Finally, we argue that {p_\alpha} is the unique polynomial in {{\mathbb K}[x]} that is monic (and therefore nonzero), irreducible, and such that {p_\alpha(\alpha)=0.} For suppose {q(\alpha)=0} and {q\in{\mathbb K}[x]} is monic and irreducible. Then {q\in I} so {p_\alpha\mid q.} Since {q} is irreducible, we must have that {q=p_\alpha a} for some unit {a.} The only units in {{\mathbb K}[x]} are the nonzero elements of {{\mathbb K},} so {{\rm deg}(p_\alpha)={\rm deg}(q).} Since both are monic, we must have {a=1,} so {p_\alpha=q.} \Box

Definition 5 Suppose that {\alpha} is algebraic over {{\mathbb K}.} The minimal polynomial of {\alpha} over {{\mathbb K}} is the unique monic irreducible polynomial {p_\alpha\in{\mathbb K}[x]} such that {p_\alpha(\alpha)=0.}

The main connection between this concept and the idea of field extensions as vector spaces is the following result:

Theorem 6 Suppose that {{\mathbb F}:{\mathbb K}.}

  1. If {{\mathbb F}} contains a transcendental over {{\mathbb K},} then {[{\mathbb F}:{\mathbb K}]=\infty.}
  2. If {{\mathbb F}={\mathbb K}(\alpha)} and {\alpha} is algebraic over {{\mathbb K},} then {[{\mathbb F}:{\mathbb K}]={\rm deg}(p_\alpha).}

Proof: Suppose first that {\beta\in{\mathbb F}} is transcendental over {{\mathbb K}.} We claim that the numbers {1,\beta,\beta^2,\beta^3,\dots} are linearly independent over {{\mathbb K}.} This is because for any finitely many integers {0\le n_0<n_1<\dots<n_k,} if {a_0,\dots,a_k\in{\mathbb K}} and

\displaystyle a_0\beta^{n_0}+a_1\beta^{n_1}+\dots+a_k\beta^{n_k}=0,

then {\beta} is a root of the polynomial

\displaystyle p(x)=a_0x^{n_0}+a_1x^{n_1}+\dots+a_kx^{n_k}\in{\mathbb K}[x].

→ Dataset content:

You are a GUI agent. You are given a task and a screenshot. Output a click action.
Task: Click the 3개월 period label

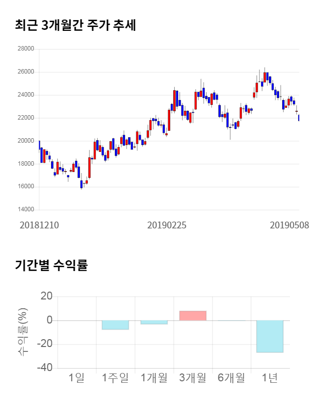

→ Instructions:
a - From the excerpt on minimal polynomials, list the properties that together make p_α the unique polynomial in K[x] described at the start.
b - Answer these questions using the excerpt on minimal polynomials:
(i) What are the only units in K[x]?
(ii) What is [F:K] when F contains a transcendental over K?
(iii) What is [F:K] when F = K(α) and α is algebraic over K?

→ Response list:
a -
- Monic (and therefore nonzero)
- Irreducible
- p_α(α) = 0

b -
(i) The nonzero elements of K
(ii) Infinity
(iii) The degree of p_α